Estilo y vida

Lactancia materna protege a los niños de la obesidad

SALUD

Por: EL DEBATE

Un niño que no fue alimentado con leche materna tiene más probabilidades de sufrir obesidad que el que sí la tomó. En México sólo 14.4% de los bebés son alimentados con leche materna. En contraste, el país ocupa el primer lugar mundial en obesidad infantil.

Dar leche materna es como si el bebé recibiera un trasplante de tejido vivo a su tubo digestivo, asegura la neonatóloga del Hospital Civil Fray Antonio Alcalde, Laura López Vargas. "Los nutrientes son de fácil digestión y se incorporan de inmediato al crecimiento y desarrollo. De tal forma que las hormonas que participan en la asimilación de estos nutrientes son un tejido vivo y van a mantener un metabolismo amigable".

La explicación no es tan complicada, indica la especialista. Los nutrientes que aporta la leche materna al organismo del bebé reconocen a todas las demás hormonas participantes, como la leptina, que no permite que los tejidos grasos se excedan en su crecimiento, más allá de lo conveniente para el ser humano.

En México, de acuerdo con la Encuesta Nacional de Salud y Nutrición (Ensanut) de 2012, tres de cada 10 niños tienen obesidad, mientras que siete de cada 10 adultos también la padecen.

A inicios del mes se conmemoró la Semana Mundial de la Lactancia Materna. Se informó que entre 2006 y 2012, en México se tuvo una baja de ocho puntos porcentuales en la materia; pasó de 22.3% a 14.4%, de acuerdo con datos del Fondo de las Naciones Unidas para la Infancia (Unicef).

Además de prevenir sobrepeso y obesidad, el niño amamantado tiene menos probabilidades de infecciones o graves enfermedades, pues la leche materna da protección inmunológica contra diversos virus, bacterias y parásitos. "Los niños que no estuvieron a la lactancia materna están en tremenda desventaja, es un trasplante de tejido vivo, y son células que se van a incorporar al cerebro para ser el motor y energía para seguirse desarrollando.
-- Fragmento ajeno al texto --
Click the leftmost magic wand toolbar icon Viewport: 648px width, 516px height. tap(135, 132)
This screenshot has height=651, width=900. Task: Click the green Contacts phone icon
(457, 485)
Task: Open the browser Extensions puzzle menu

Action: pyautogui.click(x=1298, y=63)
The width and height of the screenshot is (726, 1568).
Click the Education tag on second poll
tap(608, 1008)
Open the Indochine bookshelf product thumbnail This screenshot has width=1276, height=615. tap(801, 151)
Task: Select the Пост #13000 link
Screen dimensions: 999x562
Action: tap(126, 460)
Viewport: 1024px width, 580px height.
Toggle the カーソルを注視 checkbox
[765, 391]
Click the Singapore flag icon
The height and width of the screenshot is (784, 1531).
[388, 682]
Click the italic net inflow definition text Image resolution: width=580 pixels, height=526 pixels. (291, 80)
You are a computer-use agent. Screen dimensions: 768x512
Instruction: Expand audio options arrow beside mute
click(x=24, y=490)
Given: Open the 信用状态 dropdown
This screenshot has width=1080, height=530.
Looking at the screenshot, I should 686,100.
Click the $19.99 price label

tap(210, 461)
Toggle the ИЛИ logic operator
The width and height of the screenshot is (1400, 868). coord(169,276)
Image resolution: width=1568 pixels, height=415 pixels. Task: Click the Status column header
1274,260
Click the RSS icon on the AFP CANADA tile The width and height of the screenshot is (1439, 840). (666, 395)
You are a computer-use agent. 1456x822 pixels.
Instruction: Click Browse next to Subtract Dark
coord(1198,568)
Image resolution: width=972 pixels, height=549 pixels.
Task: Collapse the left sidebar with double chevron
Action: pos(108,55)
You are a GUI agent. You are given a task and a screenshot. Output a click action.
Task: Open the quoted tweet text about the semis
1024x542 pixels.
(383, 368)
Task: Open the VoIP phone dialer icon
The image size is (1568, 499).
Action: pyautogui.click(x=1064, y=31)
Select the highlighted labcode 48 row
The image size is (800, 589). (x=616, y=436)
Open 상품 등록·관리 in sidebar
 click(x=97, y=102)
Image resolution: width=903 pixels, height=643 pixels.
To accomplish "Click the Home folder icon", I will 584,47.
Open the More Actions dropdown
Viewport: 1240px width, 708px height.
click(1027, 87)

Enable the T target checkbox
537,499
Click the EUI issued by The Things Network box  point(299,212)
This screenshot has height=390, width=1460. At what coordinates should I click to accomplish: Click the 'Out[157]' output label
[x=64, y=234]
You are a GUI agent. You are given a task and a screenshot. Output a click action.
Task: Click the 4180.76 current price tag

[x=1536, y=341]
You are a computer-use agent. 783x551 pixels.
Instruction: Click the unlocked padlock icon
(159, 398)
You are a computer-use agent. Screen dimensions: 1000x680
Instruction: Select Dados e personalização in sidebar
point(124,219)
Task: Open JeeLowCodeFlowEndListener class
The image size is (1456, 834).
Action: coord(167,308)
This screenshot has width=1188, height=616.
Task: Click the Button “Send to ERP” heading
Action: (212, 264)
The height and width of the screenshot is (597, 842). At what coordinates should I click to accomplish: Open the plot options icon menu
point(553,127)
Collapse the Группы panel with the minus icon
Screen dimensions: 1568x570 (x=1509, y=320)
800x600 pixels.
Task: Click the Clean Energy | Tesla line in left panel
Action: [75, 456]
Va a proveer a la estructura de la visión, corteza cerebral, maduración de neuronas".

Mito: "El bebé no se llena"

Algunas de las principales causas por las que las madres evitan dar leche materna o la interrumpen antes de tiempo, es porque piensan que el bebé no se llena. Por eso, recurren desde los primeros días a la leche en polvo.

Además, el niño amamantado gana menos peso que el que consume leche de fórmula. Por eso las madres creen que no está siendo bien alimentado. Laura López Vargas, neonatóloga del Hospital Civil Fray Antonio Alcalde, refiere que los niños que toman leche materna no ganarán peso en el mismo ritmo que los que toman otra.

El bebé no requiere grandes cantidades de alimento, pues su cámara gástrica es similar al tamaño de una moneda de cinco pesos, por lo que se llenará con 20 mililitros de leche materna.

Tratar de saciar al menor es un factor determinante para la aparición del reflujo. "Hay insistencia de que el bebé no se llena únicamente con leche materna, entonces, le sobre dosifican con las fórmulas y ahí viene el reflujo. De por sí, es una condición muy común en los bebés por inmadurez, y no se diga si las cantidades sobrepasan la capacidad del estómago de los chiquitos".